I have a 79 vette I am getting ready to sell. I pulled my built up motor and put the original moter back into the car. Now it is backfireing like crazy, popping back through the carb.
To find TDC I put my finger over the # 1 plug hole and turned motor until I felt compression then rotated to motor until the balancer mark light up with timing tab on zero.
I checked and rechecked and rechecked the plug order tried different sets of plugs, plug wires, caps, rotors, and coils. Nothing seems to be fixing it.
The car starts up fine, two pumps on the accelerator and varoom starts up every time but frequently pops from out of the carb. Also, the # 8 cylinder doesnt seem to be fireing at all.

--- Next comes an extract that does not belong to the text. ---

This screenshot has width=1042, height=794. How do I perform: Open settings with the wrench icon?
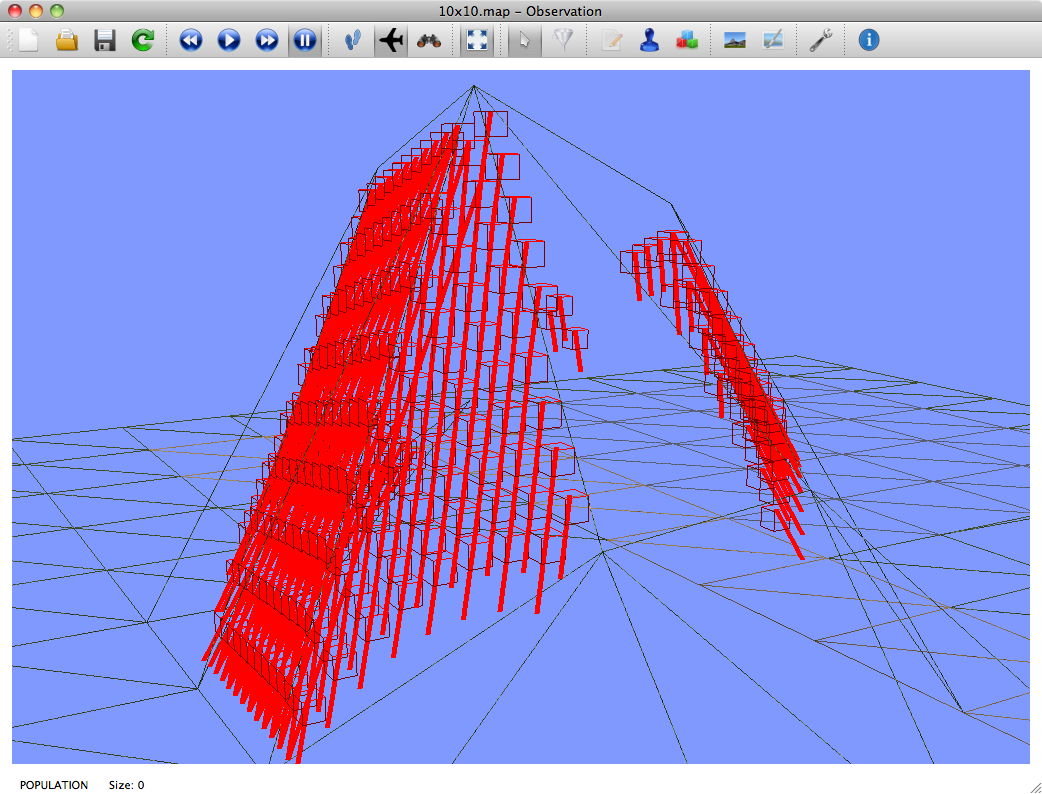click(x=821, y=41)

I can put my had right on the headder pipe after running it for 15 sec with no problem. Two other cylinders (2 & 3 i think) get very warm and the rest will leave your skin on the headder pipe they are defently fireing.
The vacuum gague is my big concern. It is bouncing like crazy probably close to 4 or 5 inches of vacuum and also sways up and down averaging between 8-18 inches of vacuum. It is a stock cammed car so I would guess it should be at a steady 20 at least. The gauge is plugged into the base of the carburator.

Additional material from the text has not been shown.